News Release

The “Second-Most Important Vote” On Election Day


The Portland Press-Herald just published an editorial: “Ranked-choice voting is right for Maine,” which states: “we support Question 5, a proposal to introduce ranked-choice voting in primaries and general elections for U.S. senator, U.S. representative, governor and members of the Maine Legislature.
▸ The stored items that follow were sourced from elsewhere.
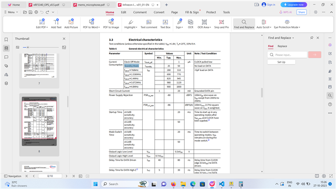Switch to the Replace tab
The width and height of the screenshot is (336, 189).
pyautogui.click(x=282, y=46)
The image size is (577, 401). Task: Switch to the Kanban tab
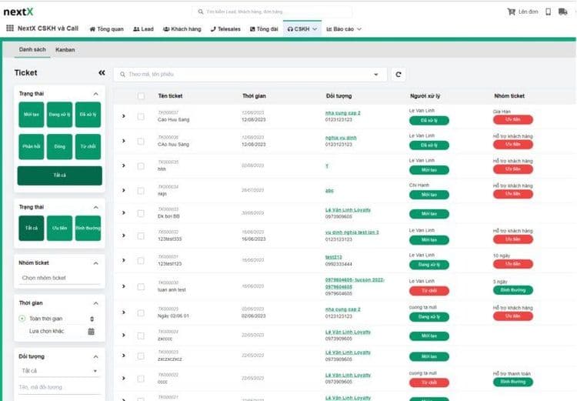pyautogui.click(x=65, y=49)
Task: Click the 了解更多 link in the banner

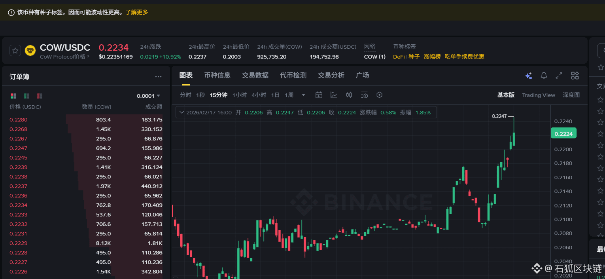Action: tap(137, 12)
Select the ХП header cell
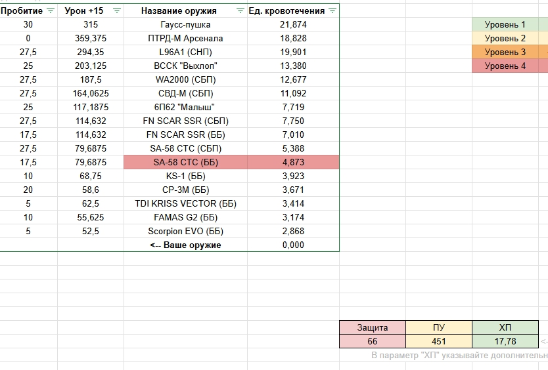 [x=505, y=327]
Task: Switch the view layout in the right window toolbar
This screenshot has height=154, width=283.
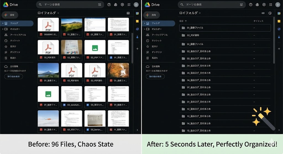Action: pos(263,13)
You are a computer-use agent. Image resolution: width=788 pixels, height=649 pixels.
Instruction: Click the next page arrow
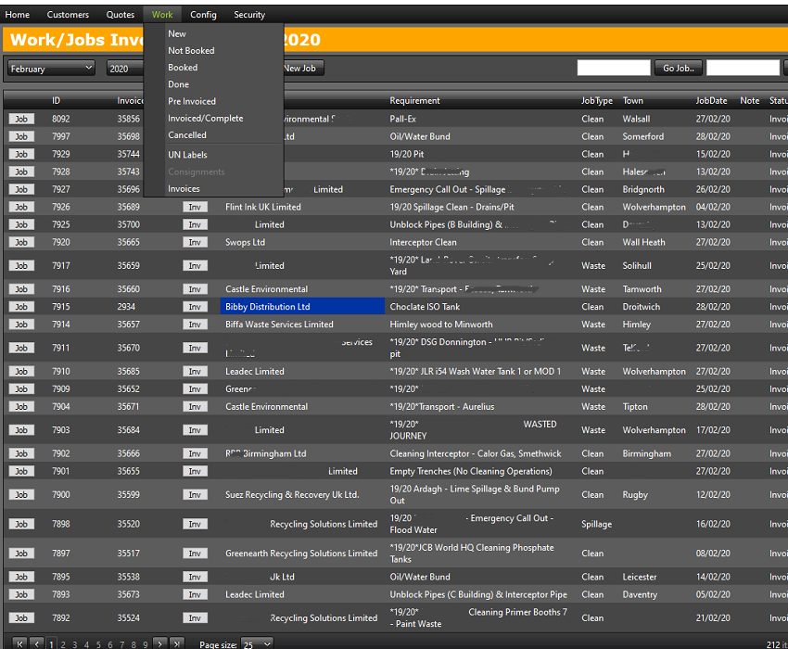tap(159, 643)

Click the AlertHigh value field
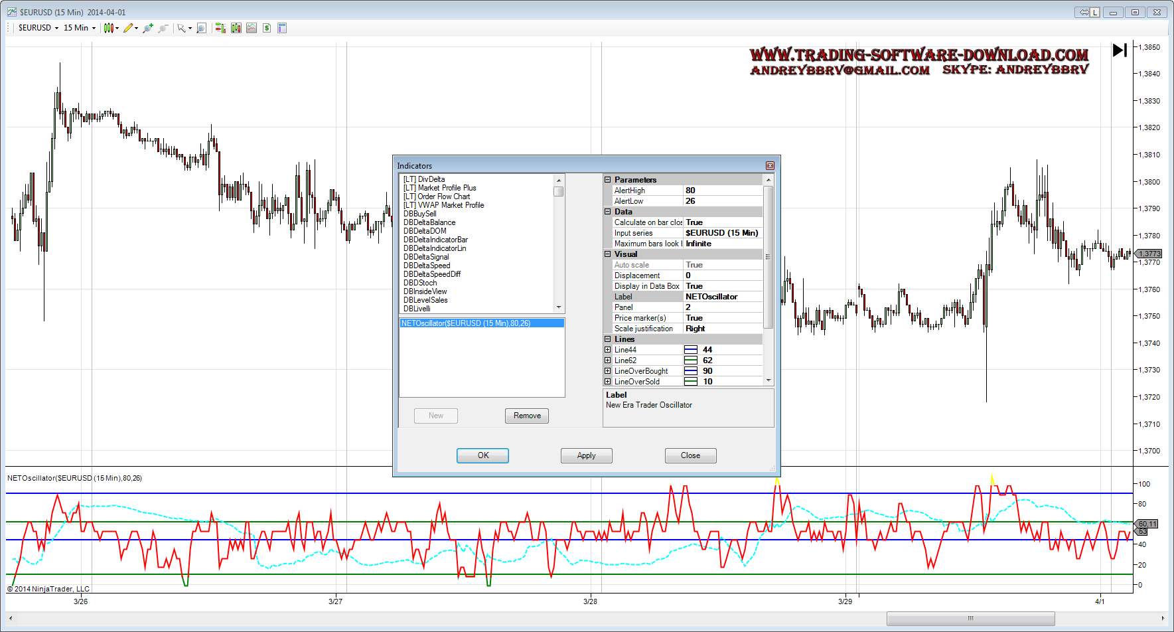tap(722, 191)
“This reform represents a bold change, but it’s a change that would bring back something we’ve lost — consensus politics in a time of political fragmentation.”
Also, see: “The Second-Most Important Vote On Election Day,” by Larry Diamond.
MICHELLE WHITTAKER, mwhittaker[at], @fairvote
Communications director for FairVote, Whittaker said today: “FairVote applauds the tireless work of thousands of grassroots supporters and volunteers to bring ranked choice voting to Maine. Question 5 gives voters a stronger voice and ensures that the will of the people is heard in Maine. In our current system, the way we choose our leaders is failing. As a nonpartisan group, FairVote advocates for proven solutions to make elections better. Voters should have the freedom to vote for the candidate they like the best without fear that their vote will help the candidate they like the least. Studies show that campaigns are less negative in cities that use ranked choice voting. Rewarding candidates who seek to earn every voter’s support is a win for the people of Maine and American democracy as a whole. Ranked choice voting is a nonpartisan reform supported by Republicans, Democrats, and independents. We all recognize the need to make our country a better place for future generations. It begins with how we elect and hold our leaders accountable.

JILL WARD, jmward23[at], @lwvme
Ward is president of the Augusta-based League of Women Voters of Maine. She wrote the piece “Ranked-choice voting passes every test of true democracy.”
She said today: “The League of Women Voters of Maine supports Question 5 on this year’s ballot to bring ranked choice voting to Maine because we believe that better governance comes when candidates, of any party, are elected by a majority of Maine voters. Our current voting system, plurality voting, works well when there are only two candidates because one of them is guaranteed to win with majority support. But three and four-way races among competitive candidates are common in Maine and can lead to results where the winner fails to receive a majority of the votes cast (50 percent + 1). When that happens — when high office is controlled by winners who represent a minority view — it’s a recipe for stalemate in the best case, unpopular public policy in the worst case, and public cynicism toward government in either case. Ranked choice voting will put more power in the hands of voters and move us toward the fairer, more honest democracy so many of us desire.”